> Assigned task
Retype the whole listing below precisely.

> Provided data
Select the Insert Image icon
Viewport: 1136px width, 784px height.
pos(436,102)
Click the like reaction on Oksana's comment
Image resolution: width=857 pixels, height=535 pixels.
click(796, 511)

> Result of the exercise
Select the Insert Image icon
Viewport: 1136px width, 784px height.
pos(436,102)
Click the like reaction on Oksana's comment
Image resolution: width=857 pixels, height=535 pixels.
click(796, 511)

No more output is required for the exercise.